# Current in relation to magnetic fields and velocity

1. Oct 28, 2007

### Nuru

Magnetic Field on an incline

This is what looks to be a fairly simple magnetic field problem, but I don't have much experience in relating velocities to electrical currents, so I'm a bit stuck. The problem as described is
So my variables to my knowledge are
I = unknown
m = 0.19 kg
B = 0.047 T
a = 9.8 m/s (gravity)
L = 1.6 m

The formula I know for this sort of thing is simply $$F = ILB\sin{\theta}$$. My first approach was to use the relation $$F\,=\,MA$$ and substitute that in so I had: $$MA\,=\,ILB\sin{\theta}$$

This turns into $$I\,=\, \frac{MA}{LB\sin{\theta}}$$

So $$I\,=\,\frac{(.19 kg)(9.8 m/s)}{(1.6 m)(0.047 T)\sin{30}}$$

then $$I\,=\,49.5212766$$

However, that obviously isn't right.
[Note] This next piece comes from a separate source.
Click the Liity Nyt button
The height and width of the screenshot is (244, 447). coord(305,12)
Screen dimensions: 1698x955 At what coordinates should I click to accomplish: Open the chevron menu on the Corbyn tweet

Did I miss an important detail? I found another problem which was identical except that it had a frictional coefficient they applied in the numerator and they had a $$\theta$$ of 90. Unless I misunderstood something it seems like this should be solvable the same way. Any help would be appreciated.

Last edited: Oct 28, 2007
2. Oct 28, 2007

### Nuru

I think the problem is that I'm using the gravity component in the y axis instead of for the plane, but I'm not sure how to do that correctly.